Energy Conversion and Sensing with Multi-Functional Nanomaterials

Junqiao Wu (UCB) and Ramamoorthy Ramesh (UCB)

Nanoscale sensing of temperature, airflow, convection and sound is also at the heart of COINS’ research missions. Vibrational and near-room temperature thermal energy harvesting is a promising source to power nanoscale sensors and mobile devices. We are working toward ultrasensitive, nanoscale sensing and energy conversion with a unique class of multi-functional nanomaterials.

These materials are based on vanadium dioxide (VO2), which shows a metal-insulator phase transition at 68oC coupled with a structural transition with a large spontaneous strain. Benefiting from the superior mechanical strength of nanomaterials, we have mapped and explored the phase diagram of VO2 over a range of strain ten times wider than previously attained. When a VO2 nanobeam is coupled with an inactive layer (Cr) forming a bimorph, it bends to large curvature in response to a small temperature difference, and oscillates at high frequencies in response to a weak wind flow. These device responses are derived from the electronic-structural phase transition and resultant domain dynamics in the microstructures, and demonstrate new concepts of sensing and energy harvesting using multi-functional nanomaterials. Watch the device in action here.

This work was performed under the auspices of the National Science Foundation by University of California Berkeley under Grant No. 0832819.

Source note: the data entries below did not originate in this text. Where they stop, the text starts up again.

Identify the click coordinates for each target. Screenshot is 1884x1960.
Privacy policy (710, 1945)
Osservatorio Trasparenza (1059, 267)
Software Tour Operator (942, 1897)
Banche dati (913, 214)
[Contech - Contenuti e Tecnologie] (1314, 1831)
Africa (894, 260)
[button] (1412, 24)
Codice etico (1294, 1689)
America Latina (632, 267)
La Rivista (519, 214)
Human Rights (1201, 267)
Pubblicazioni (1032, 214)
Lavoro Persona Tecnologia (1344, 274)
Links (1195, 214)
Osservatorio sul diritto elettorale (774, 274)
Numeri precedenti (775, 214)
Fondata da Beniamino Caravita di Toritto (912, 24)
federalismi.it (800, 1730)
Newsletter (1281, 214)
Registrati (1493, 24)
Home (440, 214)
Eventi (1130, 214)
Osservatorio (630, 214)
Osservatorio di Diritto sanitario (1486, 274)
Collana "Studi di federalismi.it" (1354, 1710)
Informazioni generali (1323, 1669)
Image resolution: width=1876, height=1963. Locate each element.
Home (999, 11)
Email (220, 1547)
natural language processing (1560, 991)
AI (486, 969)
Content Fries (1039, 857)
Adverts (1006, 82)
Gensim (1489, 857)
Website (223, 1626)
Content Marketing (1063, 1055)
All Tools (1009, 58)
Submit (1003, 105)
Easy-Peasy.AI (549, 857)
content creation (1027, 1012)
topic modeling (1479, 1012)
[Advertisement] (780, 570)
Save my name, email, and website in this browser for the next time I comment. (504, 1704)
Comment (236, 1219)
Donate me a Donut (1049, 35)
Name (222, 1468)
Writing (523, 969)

Left: Phase diagram of VO2 is mapped and explored over a range of strains one order of magnitude wider than previously attained. Right: large-curvature change in a Cr-coated VO2 microbeam in response to a small temperature variation, promising ultra-sensitive sensing and thermal/electro-mechanical energy conversion. An array of coherent M1 and R phase domains can be seen in the inset, which is critical for the high sensitivity.


Thermal Energy Scavenging

Unlike electrical resistivity, which can vary by more than 10^12 from insulators to metals, thermal conductivity varies by less than 10^4 from the best thermal conductors to the best thermal insulators. In addition, unlike typical field-effect transistors, which can change on-off resistances by more than 10^6, no devices have been shown to exhibit tunable thermal conductance. This lack of variability and tunability of phonon transport in materials is the main obstacle for heat management and further processing of phonons as information carriers, which in turn is crucial to accurately understand device performance. Zettl and Majumdar demonstrated that the thermal conductance of an individual multiwall carbon nanotube (MWCNT) can be controllably and reversibly tuned by sliding the outer shells with respect to the inner core. The thermal conductance drops to 15% of the original value after extending the length of the MWCNT by 190nm. By controlling the thermal conductance in these materials, we set the stage to develop novel thermoelectrics made from nanoscale building blocks, with substantially higher figures of merit than present-day materials.



Enhancing Thermoelectric Performance

Approximately 90 per cent of the world’s power is generated by heat engines that use fossil fuel combustion as a heat source and typically operate at 30–40 per cent efficiency, such that roughly 15 terawatts of heat is lost to the environment. Thermoelectric modules could potentially convert part of this low-grade waste heat to electricity. Their efficiency depends on the thermoelectric figure of merit ZT of their material components, which is a function of the Seebeck coefficient, electrical resistivity, thermal conductivity and absolute temperature. Over the past five decades it has been challenging to increase ZT above 1 since the parameters of ZT are generally interdependent. While nanostructured thermoelectric materials can increase ZT above 1, the materials (Bi, Te, Pb, Sb, and Ag) and processes used are not often easy to scale to practically useful dimensions. Here we report the electrochemical synthesis of large-area, wafer-scale arrays of rough Si nanowires that are 20–300nm in diameter. These nanowires have Seebeck coefficient and electrical resistivity values that are the same as doped bulk Si, but those with diameters of about 50nm exhibit 100-fold reduction in thermal conductivity, yielding ZT of 0.6 at room temperature. Although bulk Si is a poor thermoelectric material, by greatly reducing thermal conductivity withoutmuch affecting the Seebeck coefficient and electrical resistivity, Si nanowire arrays showpromise as high-performance, scalable thermoelectric materials.